Abstract
Deficient nitric oxide (NO) release is thought to be the principal mechanism of coronary spasm, however, the precise mechanisms are unknown. Although acetylcholine (ACh) is used for provocation of coronary spasm, ACh is also used for the augmentation of blood flow and flow-mediated vasodilation is induced. We estimated the self-vasodilating ability (endothelial function) at the spastic site of coronary arteries in patients with vasospastic angina (VSA) during the provocation test of coronary spasm by ACh. This study included 93 patients with VSA and 77 patients with atypical chest pain (ACP). Intracoronary injection of ACh (20, 50, and 100 μg) was performed over 30 seconds and the coronary artery diameter of the spastic site was measured 3 to 4 minutes after ACh injection (delayed phase). The ability of dilation (AOD) was calculated as : ([diameter of delayed phase - baseline diameter] / [diameter after isosorbide dinitrate - baseline diameter]) 100 (%).
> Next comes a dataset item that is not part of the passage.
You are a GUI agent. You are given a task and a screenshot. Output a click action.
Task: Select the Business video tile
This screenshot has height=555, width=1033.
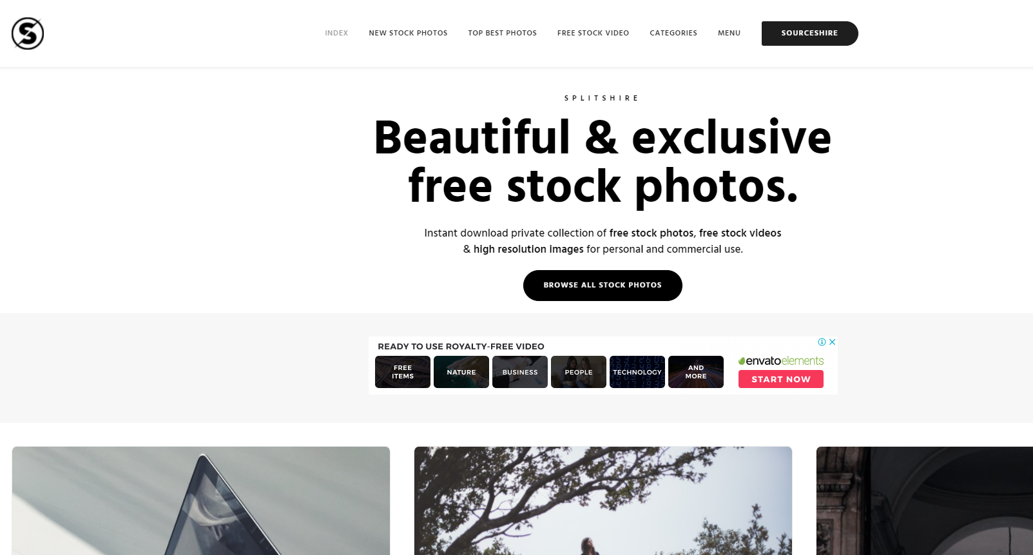coord(520,372)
No significant difference was noted between the AOD in patients with ACP and VSA (28 ± 36 vs 15 ± 60%, respectively). The AOD values of 49% of patients with VSA were greater than the mean value of AOD of patients with ACP. At least almost half of the patients with VSA may have preserved self-vasodilating ability at the spastic site, and an abnormality other than endothelial dysfunction is involved in the mechanism of coronary spasm in these patients.